In [13]:
from bs4 import BeautifulSoup
from gensim.models import CoherenceModel
from nltk.stem import WordNetLemmatizer, PorterStemmer
from nltk.corpus import stopwords
from sklearn.decomposition import LatentDirichletAllocation, NMF
from sklearn.feature_extraction.text import CountVectorizer
from sklearn.feature_extraction.text import TfidfVectorizer

import gensim.corpora as corpora
import gensim
import html
import itertools
import nltk
import numpy as np
import pandas as pd
import re

In [14]:
# Load and merge dataframes
comments = pd.concat([pd.read_pickle('./pickle_dataframes/comments1.pkl'),
                      pd.read_pickle('./pickle_dataframes/comments2.pkl')]).reset_index(drop=True)

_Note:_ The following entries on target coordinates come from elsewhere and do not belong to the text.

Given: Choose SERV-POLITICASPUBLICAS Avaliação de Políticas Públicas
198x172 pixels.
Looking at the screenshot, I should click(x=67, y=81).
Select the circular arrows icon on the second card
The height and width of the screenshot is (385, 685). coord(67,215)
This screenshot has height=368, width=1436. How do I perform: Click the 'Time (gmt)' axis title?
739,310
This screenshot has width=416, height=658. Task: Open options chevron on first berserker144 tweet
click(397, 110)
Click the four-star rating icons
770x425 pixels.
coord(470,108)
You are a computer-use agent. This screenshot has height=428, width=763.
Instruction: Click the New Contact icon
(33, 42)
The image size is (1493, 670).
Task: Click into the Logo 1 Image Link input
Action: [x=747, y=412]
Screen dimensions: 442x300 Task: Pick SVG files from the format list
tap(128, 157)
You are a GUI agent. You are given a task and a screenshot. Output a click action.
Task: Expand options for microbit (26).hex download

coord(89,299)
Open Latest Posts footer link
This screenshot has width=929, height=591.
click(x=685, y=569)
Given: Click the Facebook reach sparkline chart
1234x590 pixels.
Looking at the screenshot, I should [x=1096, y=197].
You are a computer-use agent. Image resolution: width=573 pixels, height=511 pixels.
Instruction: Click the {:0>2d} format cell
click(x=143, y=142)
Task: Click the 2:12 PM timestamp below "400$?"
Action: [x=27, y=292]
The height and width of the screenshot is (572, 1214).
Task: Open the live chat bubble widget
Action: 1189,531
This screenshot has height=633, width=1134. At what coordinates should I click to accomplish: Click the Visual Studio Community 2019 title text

posts = pd.concat([pd.read_pickle('./pickle_dataframes/posts1.pkl'),
                   pd.read_pickle('./pickle_dataframes/posts2.pkl'),
                   pd.read_pickle('./pickle_dataframes/posts3.pkl')]).reset_index(drop=True)

users = pd.read_pickle('./pickle_dataframes/users.pkl')
postlinks = pd.read_pickle('./pickle_dataframes/posts_links.pkl')
tags = pd.read_pickle('./pickle_dataframes/tags.pkl')

In [15]:
comments = comments.sample(frac=0.1, random_state=0)
posts = posts.sample(frac=0.1, random_state=0)

From running various tests we found that the topic modelling method that yielded the best highest coherence score and the lowest perplexity score was:   

In [16]:
# Modify preprocess_text function
def preprocess_text(text, remove_stopwords=False, use_lemmatize=True):
    # Decode HTML entities
    text = html.unescape(text)

    # Remove HTML tags
    text = re.sub(r'<[^>]+>', '', text)

    # Remove non-alphanumeric characters and convert to lowercase
    text = re.sub(r'[^a-zA-Z0-9]', ' ', text.lower())

    words = text.split()
    if remove_stopwords:
        words = [word for word in words if word not in stopwords.words('english')]
    if use_lemmatize:
        lemmatizer = WordNetLemmatizer()
        words = [lemmatizer.lemmatize(word) for word in words]

    text = ' '.join(words)
    
    return text

In [17]:
# Define apply_lda_and_log function with run_name parameter
def apply_topic_modeling_and_log(df, remove_stopwords, use_lemmatize, tags_weighting, run_name, ngram_range=(1, 1), max_features=1000):

    # Initialize dictionaries to store topic distributions
    lda_distributions = {}
    nmf_distributions = {}

    # Preprocess Title, Body, and Tags
    df['Title'] = df['Title'].apply(lambda x: preprocess_text(x, remove_stopwords, use_lemmatize))
    df['Body'] = df['Body'].apply(lambda x: preprocess_text(x, remove_stopwords, use_lemmatize))
    df['Tags'] = df['Tags'].apply(lambda x: preprocess_text(x, remove_stopwords, use_lemmatize))


    # Combine Title, Body, and Tags with specified weight for Tags
    # We Keep the original order (title, body, tags) as it reflects the natural flow of information
    df['CombinedText'] = df['Title'] + ' ' + df['Body'] + ' ' + (df['Tags'] * tags_weighting)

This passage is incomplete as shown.